Wednesday, June 26, 2013

The Roasted Cake Song

There is a Classical Chinese text called the Roasted Cake Song (燒餅歌), supposedly composed by the Ming official Liu Ji (劉基) who was posthumously named Liu Bowen (劉伯溫).  The song is cryptic, and is traditionally held to be prophetic, but is often considered a recent hoax.

I can't comment on whether it is prophetic or not, but I am pretty sure it is not a recent hoax.  Here is a page from the Old Manchu text Jiu Manzhou Dang, detailing a letter sent by the Manchu chieftain Nurhaci to the Khalkha of the Five Encampments in 1620.  I translate the highlighted section below.


The highlighted section says (in Old Manchu):
te geli liobe uwen-i gisunde latunahabi.  tere liobe uwen serengge dūleke julgei [n]iyalma kai. ganio joriha gese. liobe uwen-i gisun ehe sain ojibe emgeli jorime waciha kai.
Which I translate as:
Now again [events] adhere to the words of Liu Bowen.  That Liu Bowen was a person of the ancient past.  It is like he indicated supernatural things.  Regardless of whether his words were of good or evil, what he indicated came to pass.
So, at the very least, we can say that in 1620 there was some text attributed to Liu Bowen that was considered to be strange and prophetic.  It is possible that the Roasted Cake Song that survives to the present day is a hoax, but unless there is something in the content of the surviving text that is clearly anachronistic, we can probably assume that it dates at least to 1620.

Monday, June 24, 2013

The Rohonc Codex

The Rohonc Codex is an undeciphered manuscript that was kept in the city of Rohonc in Western Hungary (now Reichnitz, Austria), until 1838.  The paper on which the codex was written bears a watermark that identifies it as having originated in Venice in the 1530s.  Generally it is supposed to be in Hungarian, Romanian, or else a hoax.

First, I think there is no question at all that the content of the codex is biblical.  Consider the following image:


This depicts the scene described in Matthew 21, where Jesus rides an ass into Jerusalem, and the people spread their garments in the way, and cut the branches from trees and spread them in the way.

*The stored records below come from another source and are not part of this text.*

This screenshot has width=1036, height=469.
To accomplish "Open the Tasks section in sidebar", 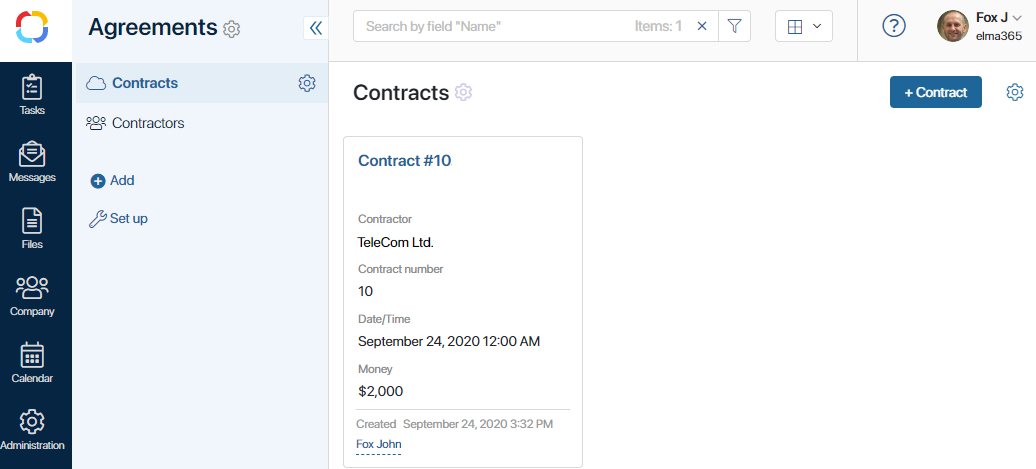I will tap(32, 96).
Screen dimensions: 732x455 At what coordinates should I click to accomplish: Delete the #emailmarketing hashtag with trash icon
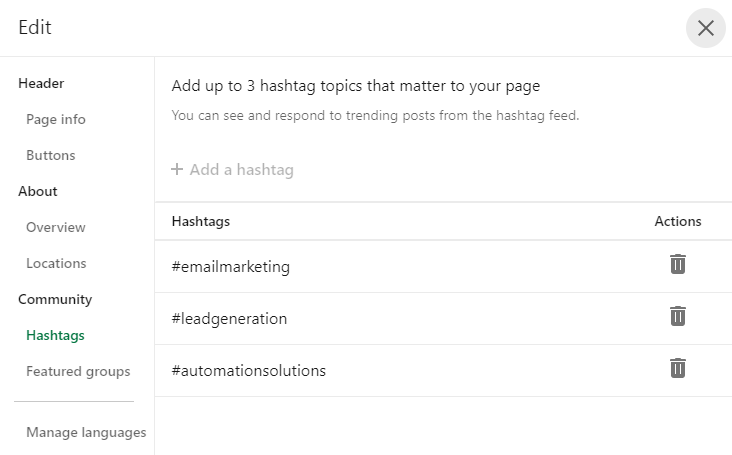(677, 264)
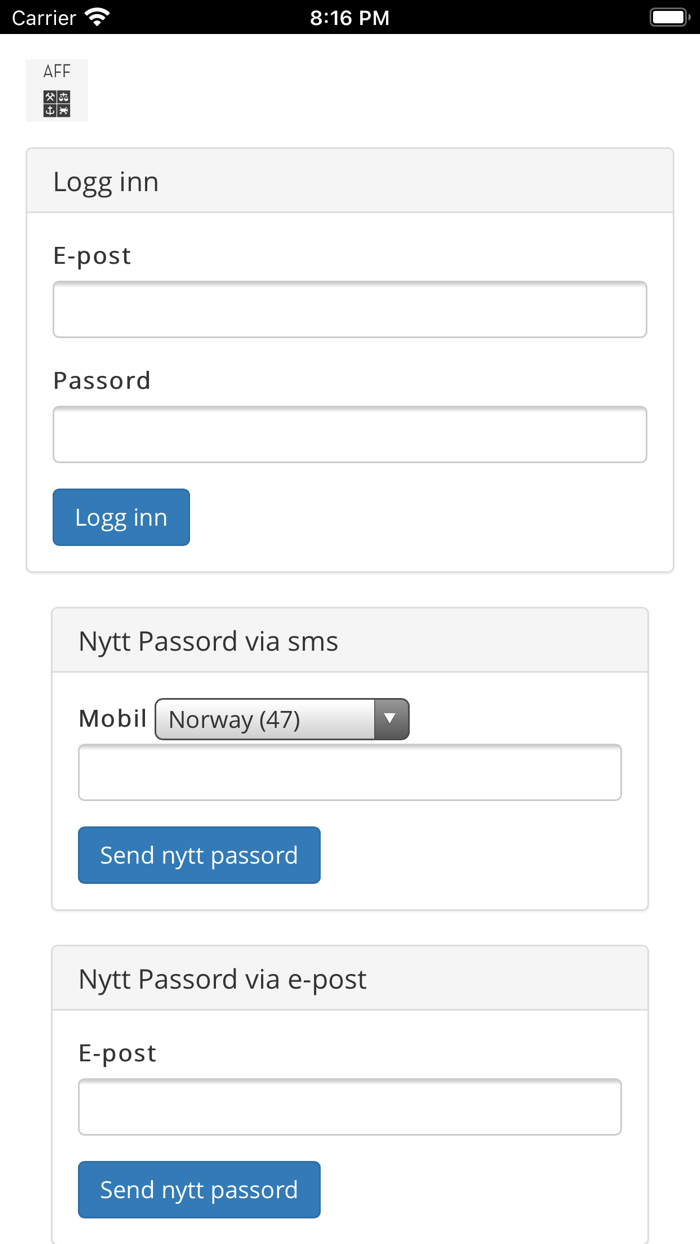The image size is (700, 1244).
Task: Open the Norway (47) country code dropdown
Action: tap(282, 719)
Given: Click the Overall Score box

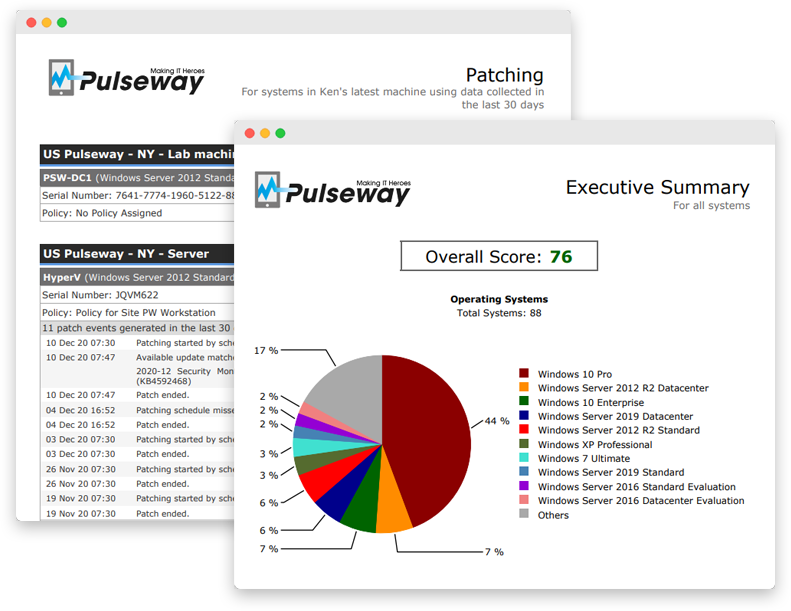Looking at the screenshot, I should click(498, 257).
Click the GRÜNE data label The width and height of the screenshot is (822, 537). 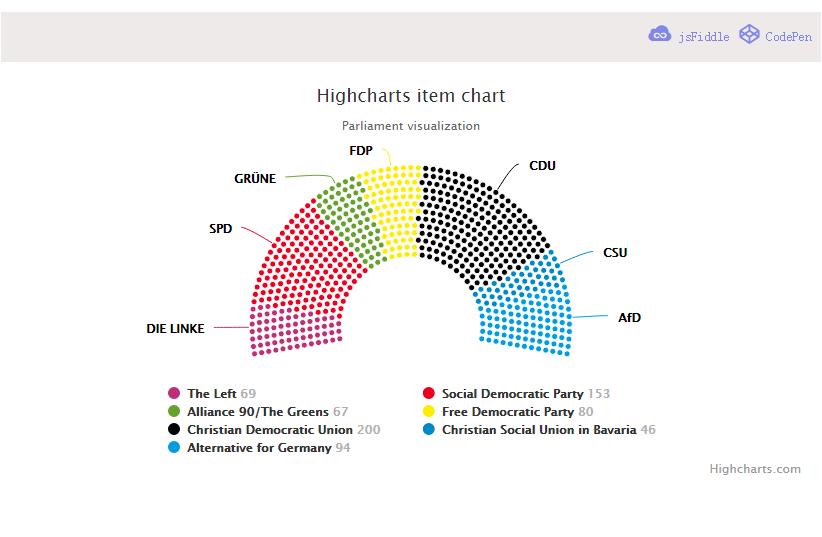coord(255,179)
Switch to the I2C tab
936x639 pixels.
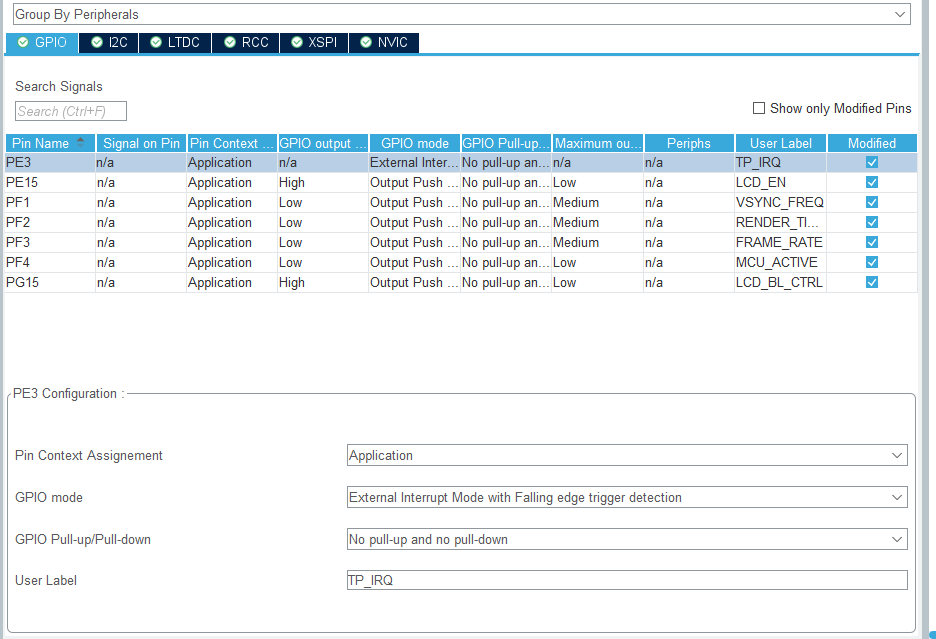tap(108, 43)
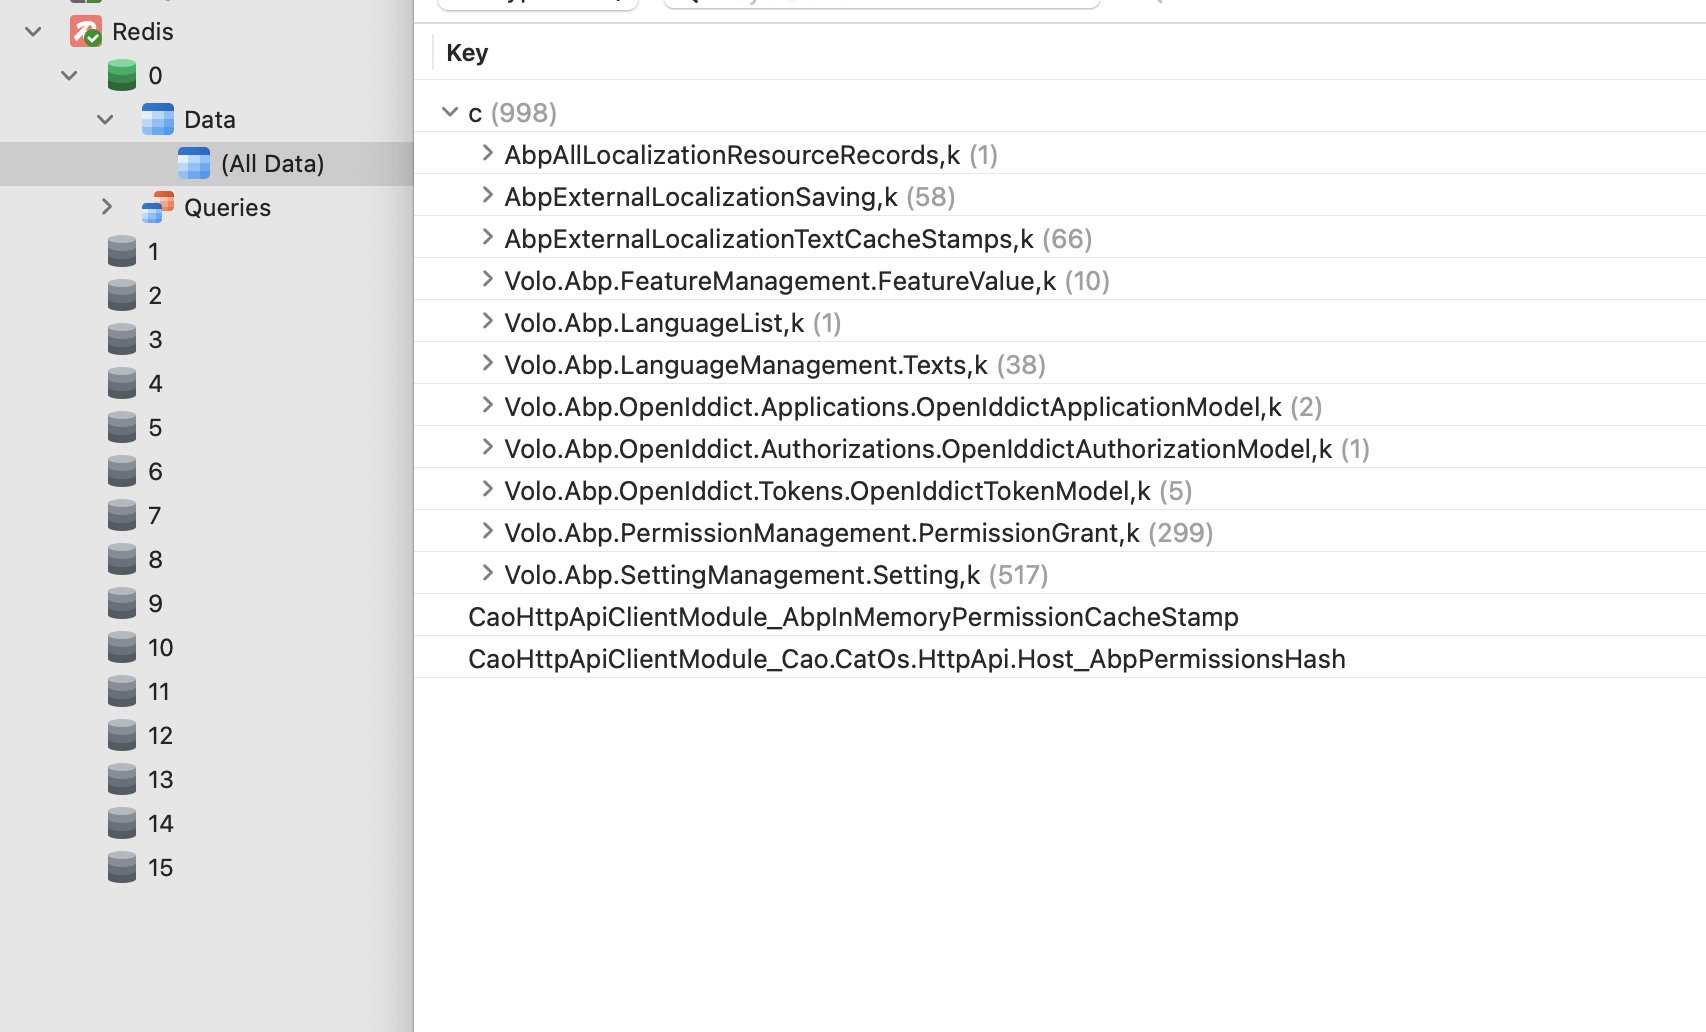Select CaoHttpApiClientModule_AbpInMemoryPermissionCacheStamp key
The image size is (1706, 1032).
[x=852, y=617]
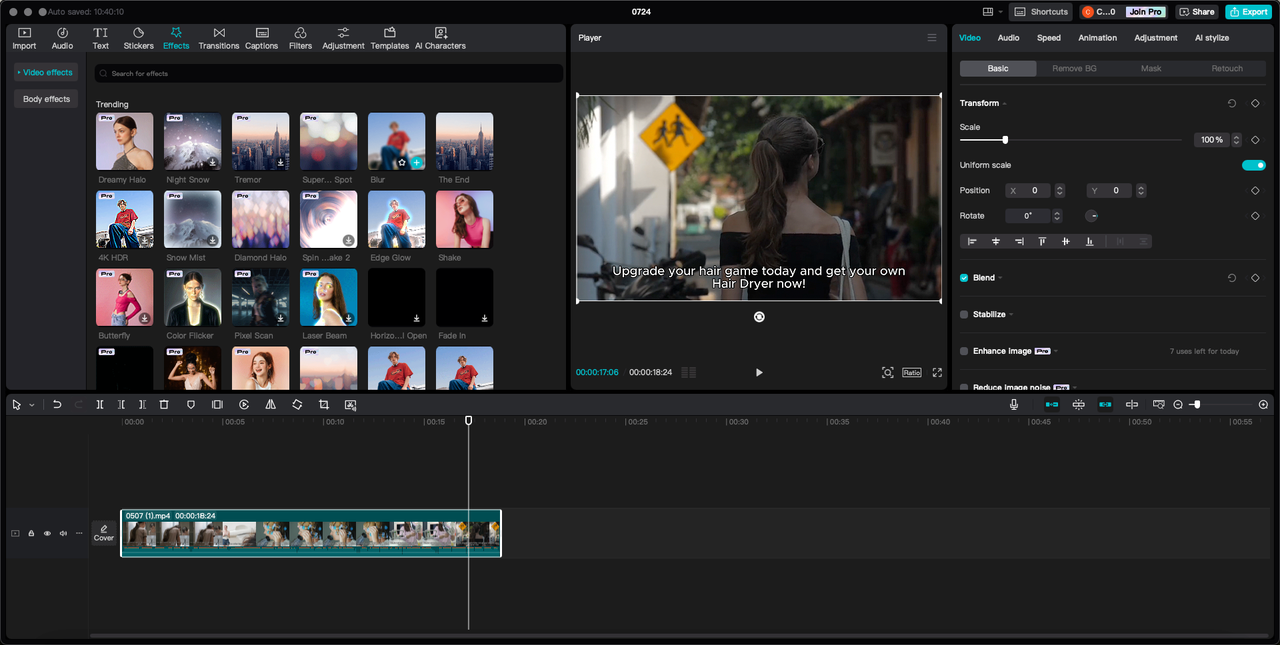Open the Player panel options menu
The width and height of the screenshot is (1280, 645).
932,38

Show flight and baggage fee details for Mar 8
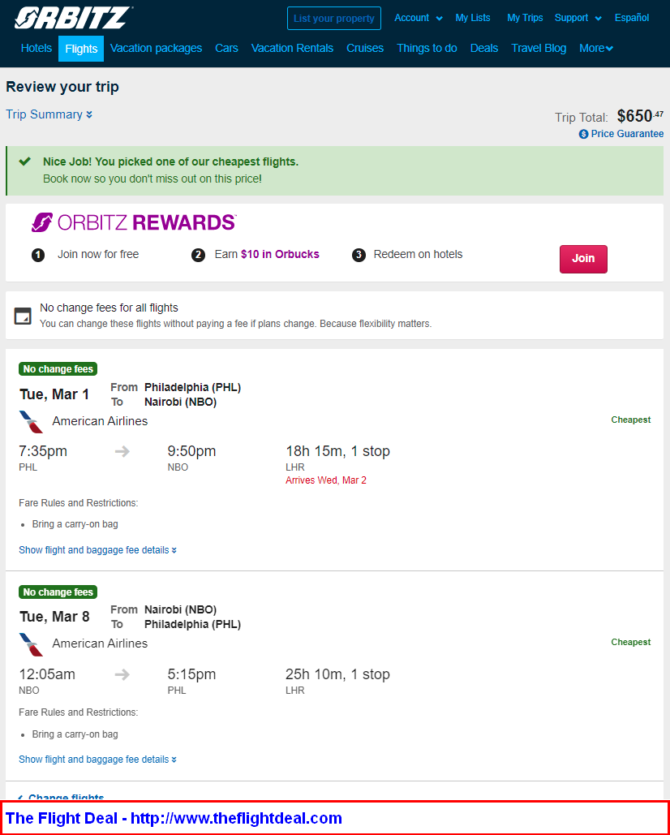(x=97, y=759)
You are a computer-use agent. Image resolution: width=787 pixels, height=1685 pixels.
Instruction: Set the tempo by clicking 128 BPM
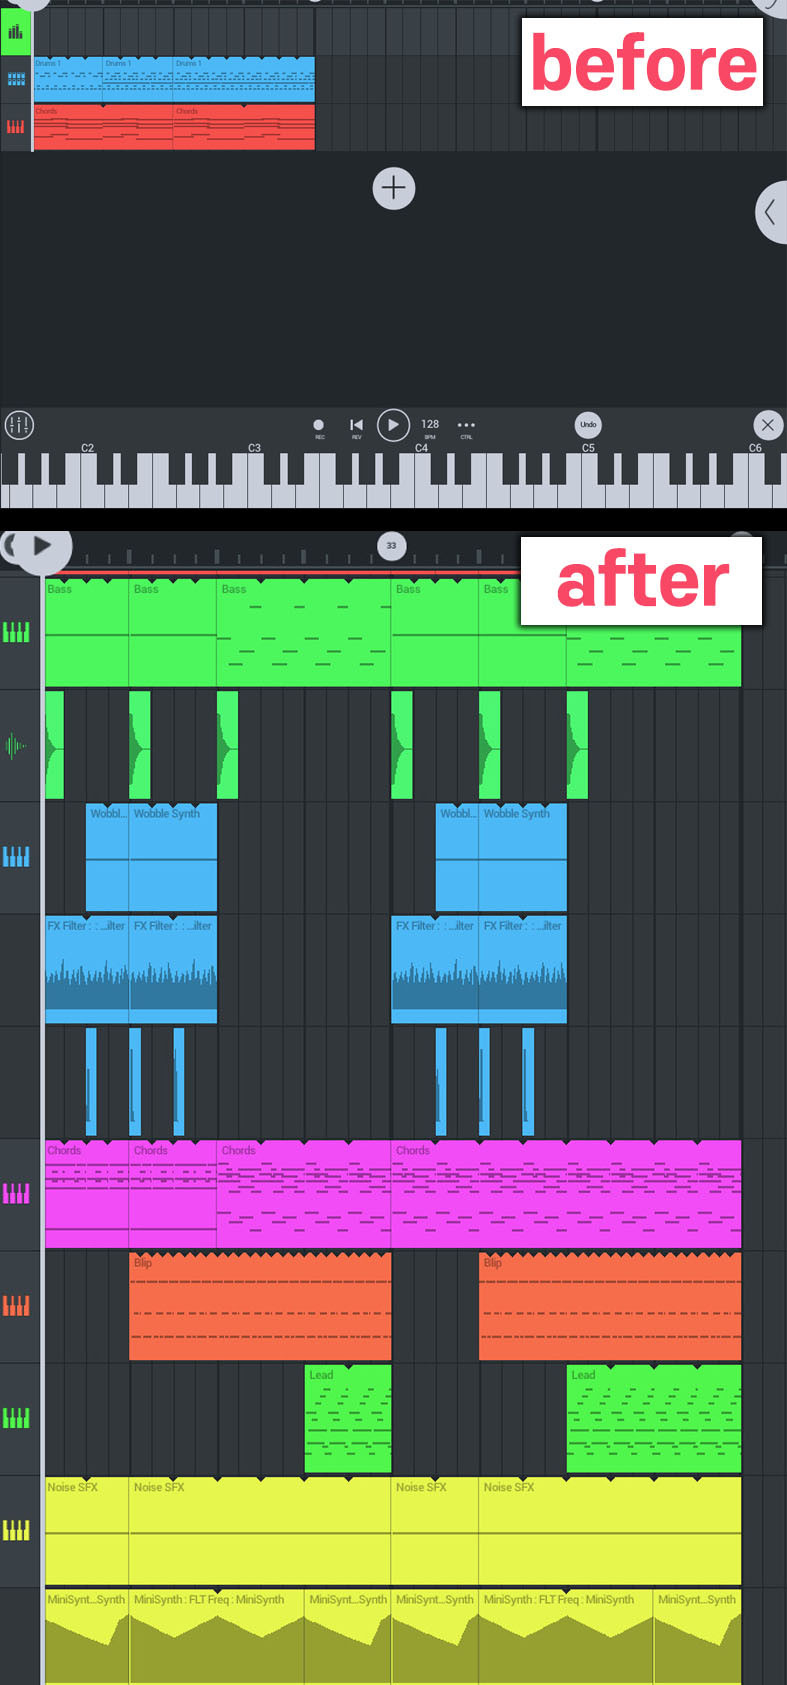point(430,428)
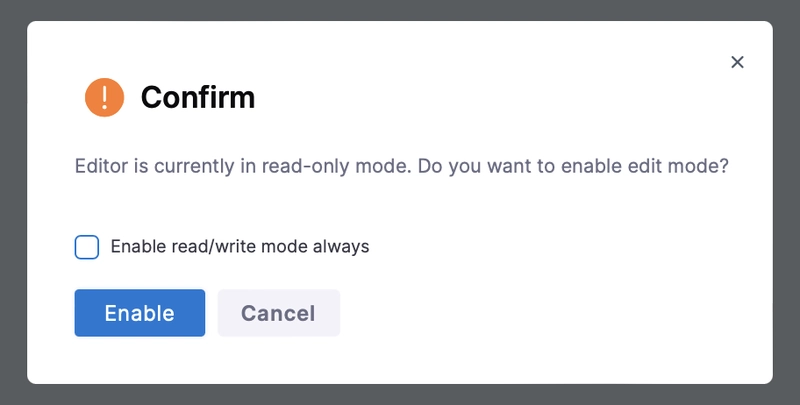Tick the Enable read/write mode always checkbox
Viewport: 800px width, 405px height.
point(87,247)
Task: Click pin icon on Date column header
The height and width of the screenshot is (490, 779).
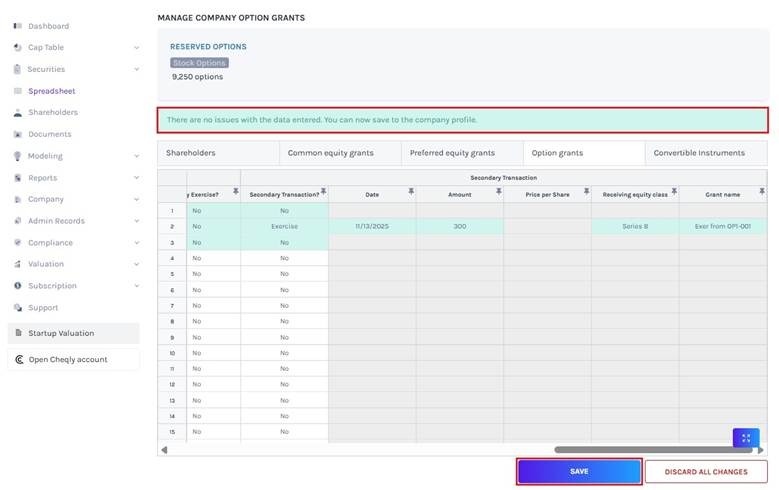Action: (409, 190)
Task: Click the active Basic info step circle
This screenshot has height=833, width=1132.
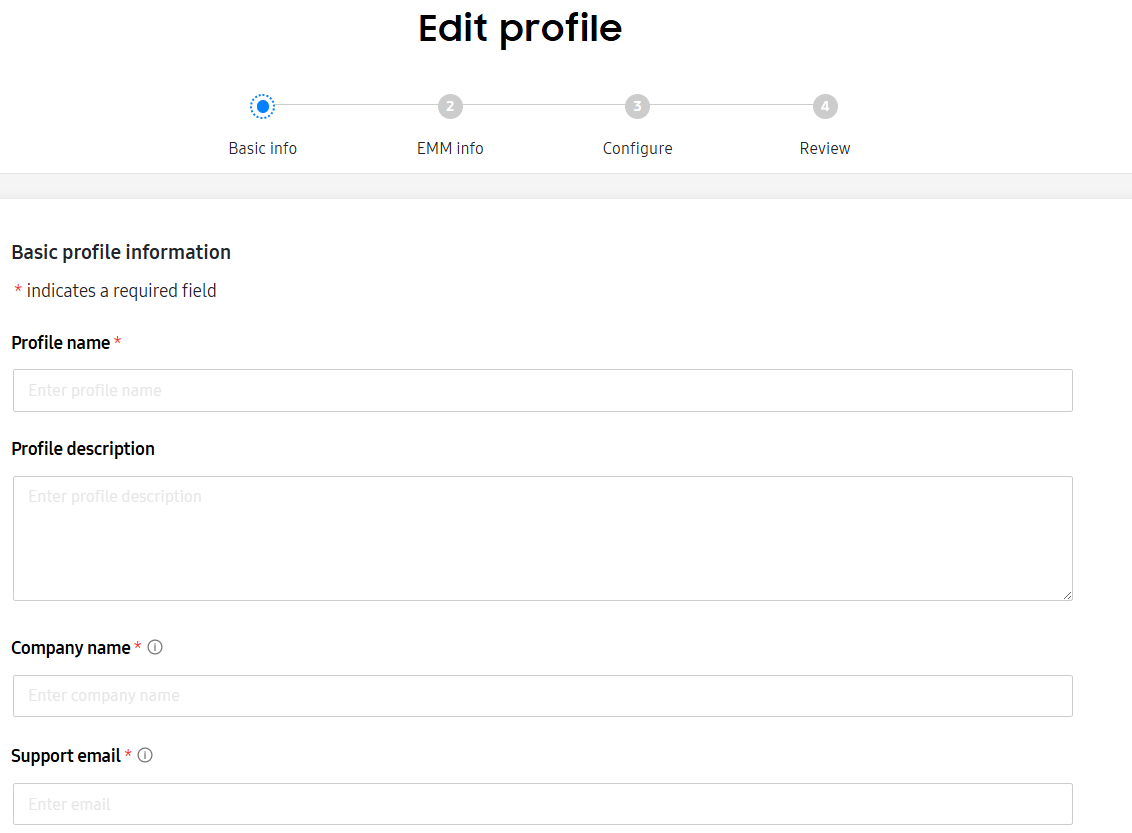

But obviously this is not written in a (known) traditional liturgical language of a Christian tradition, nor is it written in a (known) vulgar language of a Christian population.  I think it is very possible that it was intended as a secret text, either because the Christian sect was considered heretical, or else because the practice of the Christian religion was circumscribed.

One of the interesting things about the imagery of the codex is how the Romans are depicted.  Here, you can see them crucifying Christ:


The Romans appear to have tall, pointed caps with something like a tassel on it.  I believe this text was composed within the domain of the Ottoman empire, and the author was depicting the Romans as Janissaries.  You can see what I mean in this picture of a Janissary:


The text uses a double-dash as a hyphen at the ends of a line to indicate breaks in words.  Interestingly, these hyphens normally occur on the left side of each page, demonstrating that the direction of the text was from right to left, perhaps influenced by Arabic or Hebrew writing.  This usage of the hyphen came into being with moveable type, and so we should consider primarily areas of the Ottoman empire that were in the European sphere.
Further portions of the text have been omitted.